Available records
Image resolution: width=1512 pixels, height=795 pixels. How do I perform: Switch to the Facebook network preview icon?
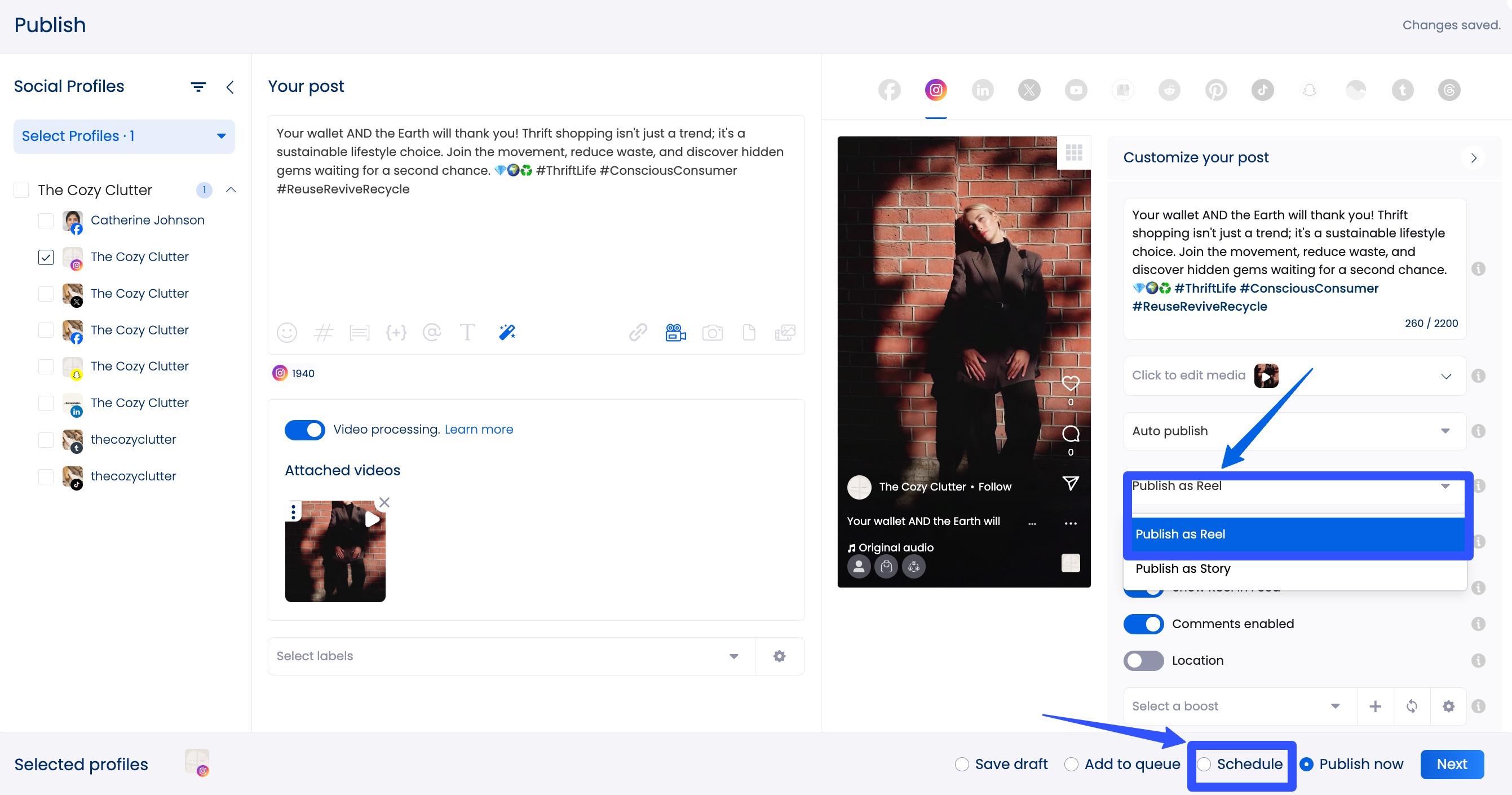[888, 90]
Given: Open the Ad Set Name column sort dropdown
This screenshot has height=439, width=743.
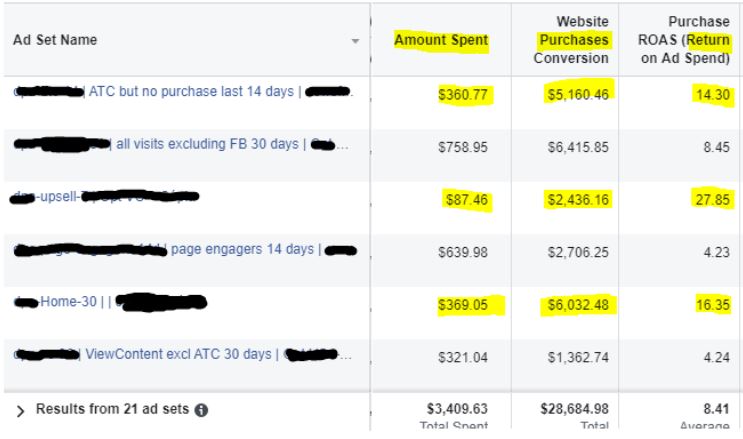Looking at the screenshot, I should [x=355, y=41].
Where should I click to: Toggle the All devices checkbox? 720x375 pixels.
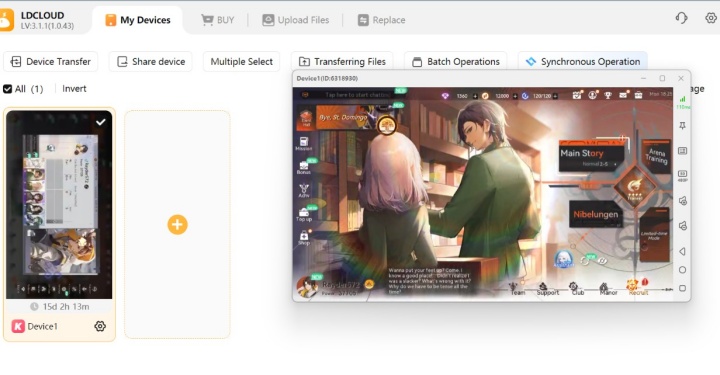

* * *

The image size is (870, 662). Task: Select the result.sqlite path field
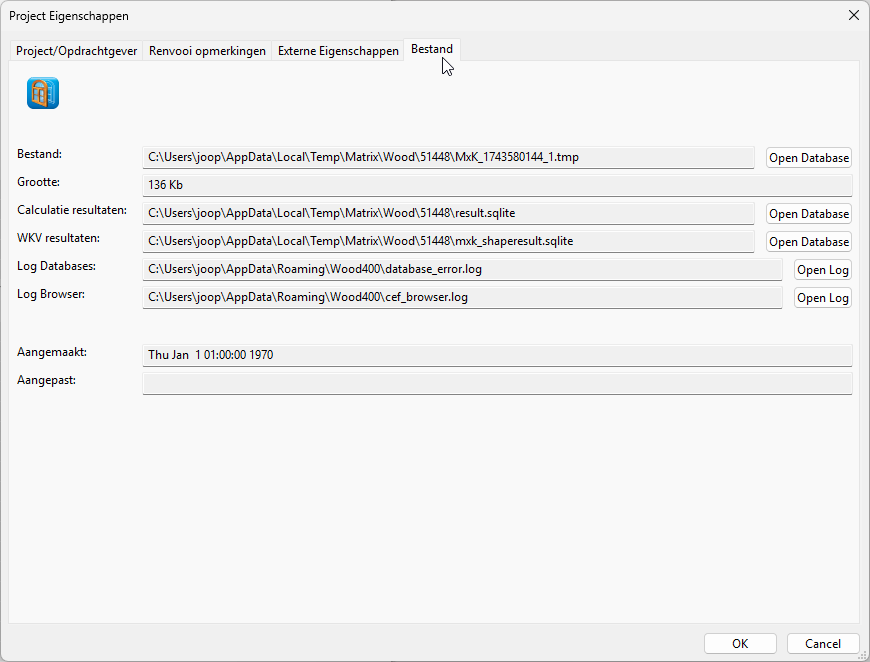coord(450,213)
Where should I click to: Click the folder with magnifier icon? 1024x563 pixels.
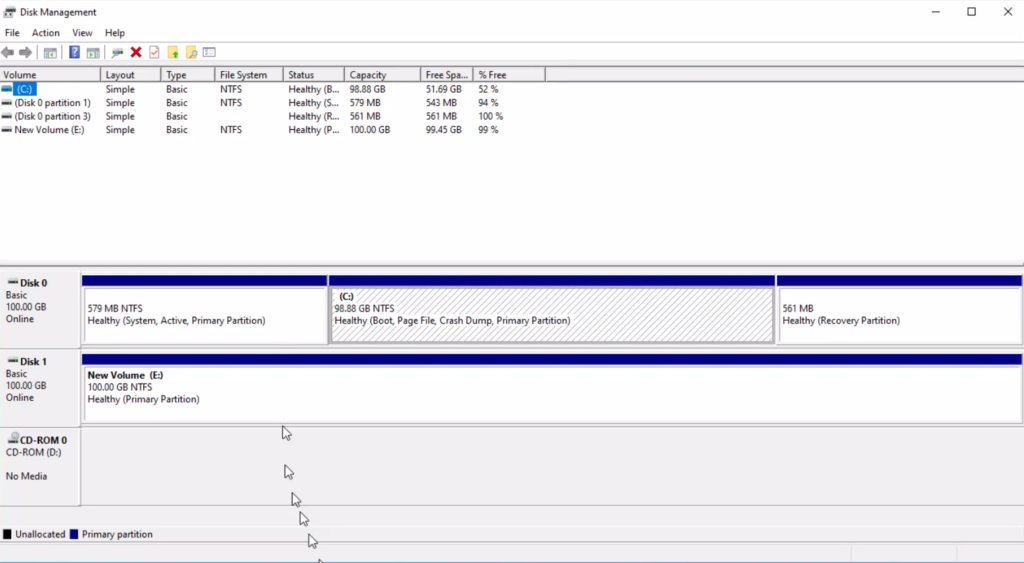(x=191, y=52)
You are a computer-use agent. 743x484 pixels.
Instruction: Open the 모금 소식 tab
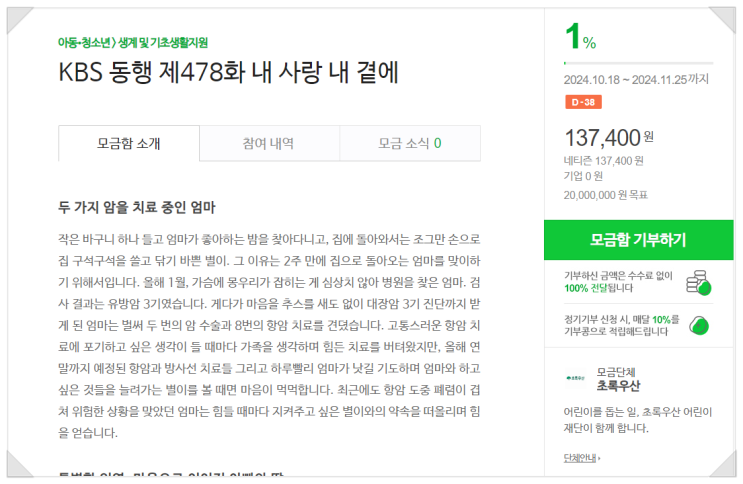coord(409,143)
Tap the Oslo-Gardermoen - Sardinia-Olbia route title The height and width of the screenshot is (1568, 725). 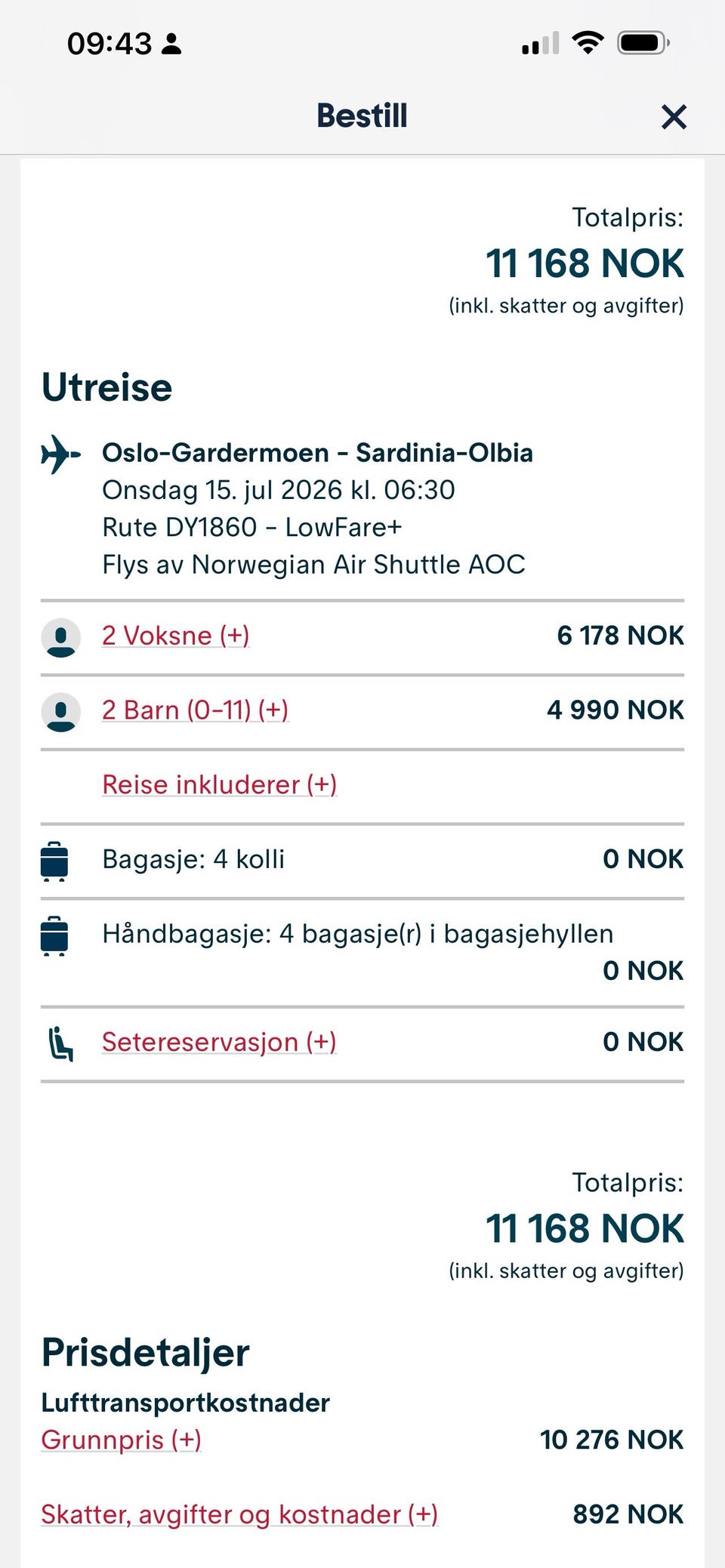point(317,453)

Required work
Format the stretch of material from the line that contains "Image resolution: width=1512" through the line that contains "Where should I click to: Toggle" as a numbered list, with blank lines left out. Keep the pictures out of the list.

Result of the task
1. Image resolution: width=1512 pixels, height=795 pixels. How do I perform: Switch to the Facebook network preview icon?
2. [888, 90]
3. Given: Open the Ad Set Name column sort dropdown
4. This screenshot has height=439, width=743.
5. Looking at the screenshot, I should [x=355, y=41].
6. Where should I click to: Toggle the All devices checkbox? 720x375 pixels.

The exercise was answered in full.